RECORDED DATA »
[Start of section]

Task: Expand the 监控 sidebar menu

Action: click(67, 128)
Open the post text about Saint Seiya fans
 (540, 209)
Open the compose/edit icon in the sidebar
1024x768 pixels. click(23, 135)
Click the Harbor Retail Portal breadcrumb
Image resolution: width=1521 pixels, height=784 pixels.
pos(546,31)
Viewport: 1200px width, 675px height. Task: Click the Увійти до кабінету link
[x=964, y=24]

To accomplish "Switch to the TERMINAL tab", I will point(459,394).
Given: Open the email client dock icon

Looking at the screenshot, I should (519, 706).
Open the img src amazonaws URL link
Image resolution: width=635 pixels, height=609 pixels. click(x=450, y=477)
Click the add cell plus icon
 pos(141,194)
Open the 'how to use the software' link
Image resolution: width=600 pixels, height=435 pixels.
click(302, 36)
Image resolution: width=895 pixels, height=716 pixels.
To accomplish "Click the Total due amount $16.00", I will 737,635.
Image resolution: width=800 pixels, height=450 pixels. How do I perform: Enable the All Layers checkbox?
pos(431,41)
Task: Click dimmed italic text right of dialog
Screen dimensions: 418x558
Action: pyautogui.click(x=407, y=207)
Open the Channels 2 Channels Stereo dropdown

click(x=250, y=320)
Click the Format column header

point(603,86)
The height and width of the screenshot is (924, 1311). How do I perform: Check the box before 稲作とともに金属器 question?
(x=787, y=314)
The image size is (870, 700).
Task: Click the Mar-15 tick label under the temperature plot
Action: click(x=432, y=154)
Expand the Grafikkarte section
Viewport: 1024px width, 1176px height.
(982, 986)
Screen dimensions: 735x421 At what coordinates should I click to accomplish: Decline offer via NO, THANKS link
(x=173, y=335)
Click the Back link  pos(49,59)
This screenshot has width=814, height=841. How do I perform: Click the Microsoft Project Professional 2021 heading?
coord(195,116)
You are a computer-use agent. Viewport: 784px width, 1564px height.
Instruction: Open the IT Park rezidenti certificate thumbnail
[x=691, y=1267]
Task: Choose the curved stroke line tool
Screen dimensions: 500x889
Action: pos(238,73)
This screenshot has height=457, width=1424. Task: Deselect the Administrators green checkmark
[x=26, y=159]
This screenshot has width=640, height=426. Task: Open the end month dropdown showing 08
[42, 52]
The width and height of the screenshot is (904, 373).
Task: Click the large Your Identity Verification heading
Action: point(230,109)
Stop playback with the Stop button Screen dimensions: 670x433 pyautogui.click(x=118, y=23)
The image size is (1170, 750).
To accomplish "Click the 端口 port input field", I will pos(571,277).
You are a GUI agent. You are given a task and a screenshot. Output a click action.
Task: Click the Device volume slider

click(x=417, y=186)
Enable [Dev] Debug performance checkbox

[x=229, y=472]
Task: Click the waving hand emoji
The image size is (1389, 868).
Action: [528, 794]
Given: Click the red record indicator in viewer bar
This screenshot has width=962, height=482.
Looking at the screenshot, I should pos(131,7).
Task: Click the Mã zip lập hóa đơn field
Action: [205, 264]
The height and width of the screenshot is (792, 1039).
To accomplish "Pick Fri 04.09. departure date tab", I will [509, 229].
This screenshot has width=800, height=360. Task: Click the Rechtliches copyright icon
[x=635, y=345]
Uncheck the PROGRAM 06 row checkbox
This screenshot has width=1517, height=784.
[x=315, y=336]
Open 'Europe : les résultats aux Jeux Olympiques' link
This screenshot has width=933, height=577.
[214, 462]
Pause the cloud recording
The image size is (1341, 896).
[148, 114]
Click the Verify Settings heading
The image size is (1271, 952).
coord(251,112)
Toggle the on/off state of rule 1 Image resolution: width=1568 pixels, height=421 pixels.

[End of section]

TASK STATEMENT » Among the records above, how many lines carry the string "will"? Reply with the number alone.

ANSWER FOR THE TASK » 4